Aim of the task: Copy out the part of the records that opens with the line containing "960). (432, 827)" and runs through the end of the records.

Input material:
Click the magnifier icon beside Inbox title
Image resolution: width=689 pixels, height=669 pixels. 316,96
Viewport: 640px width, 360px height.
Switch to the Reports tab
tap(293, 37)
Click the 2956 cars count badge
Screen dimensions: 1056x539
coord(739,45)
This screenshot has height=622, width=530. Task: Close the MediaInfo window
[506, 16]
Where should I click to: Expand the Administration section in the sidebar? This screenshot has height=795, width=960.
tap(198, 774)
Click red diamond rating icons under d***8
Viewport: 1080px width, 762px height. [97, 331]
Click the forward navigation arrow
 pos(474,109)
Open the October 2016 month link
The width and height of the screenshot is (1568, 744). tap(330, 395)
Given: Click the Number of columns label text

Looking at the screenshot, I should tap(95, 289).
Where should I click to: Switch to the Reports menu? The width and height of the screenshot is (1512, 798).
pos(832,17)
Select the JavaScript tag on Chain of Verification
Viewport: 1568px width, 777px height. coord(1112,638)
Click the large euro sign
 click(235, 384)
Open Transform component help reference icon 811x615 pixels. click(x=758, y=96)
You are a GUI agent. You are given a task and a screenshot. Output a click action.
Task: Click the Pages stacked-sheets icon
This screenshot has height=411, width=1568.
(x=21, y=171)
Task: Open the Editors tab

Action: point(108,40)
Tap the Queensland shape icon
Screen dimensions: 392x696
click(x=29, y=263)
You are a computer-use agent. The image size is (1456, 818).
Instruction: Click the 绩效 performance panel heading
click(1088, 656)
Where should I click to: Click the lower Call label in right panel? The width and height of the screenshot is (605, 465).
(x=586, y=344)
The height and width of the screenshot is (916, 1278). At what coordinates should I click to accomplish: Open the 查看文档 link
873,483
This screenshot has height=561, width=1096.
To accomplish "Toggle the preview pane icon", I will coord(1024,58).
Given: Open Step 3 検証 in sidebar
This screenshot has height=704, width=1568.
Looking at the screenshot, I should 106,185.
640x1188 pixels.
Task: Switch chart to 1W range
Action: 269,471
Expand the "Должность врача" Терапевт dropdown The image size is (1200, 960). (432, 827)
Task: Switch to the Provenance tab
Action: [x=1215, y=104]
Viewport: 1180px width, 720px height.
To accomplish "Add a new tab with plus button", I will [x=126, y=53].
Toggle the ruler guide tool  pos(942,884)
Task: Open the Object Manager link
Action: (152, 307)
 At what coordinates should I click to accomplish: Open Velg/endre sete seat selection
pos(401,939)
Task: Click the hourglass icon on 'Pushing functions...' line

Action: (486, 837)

Worked answer:
Expand the "Должность врача" Терапевт dropdown The image size is (1200, 960). (432, 827)
Task: Switch to the Provenance tab
Action: [x=1215, y=104]
Viewport: 1180px width, 720px height.
To accomplish "Add a new tab with plus button", I will [x=126, y=53].
Toggle the ruler guide tool  pos(942,884)
Task: Open the Object Manager link
Action: (152, 307)
 At what coordinates should I click to accomplish: Open Velg/endre sete seat selection
pos(401,939)
Task: Click the hourglass icon on 'Pushing functions...' line

Action: (486, 837)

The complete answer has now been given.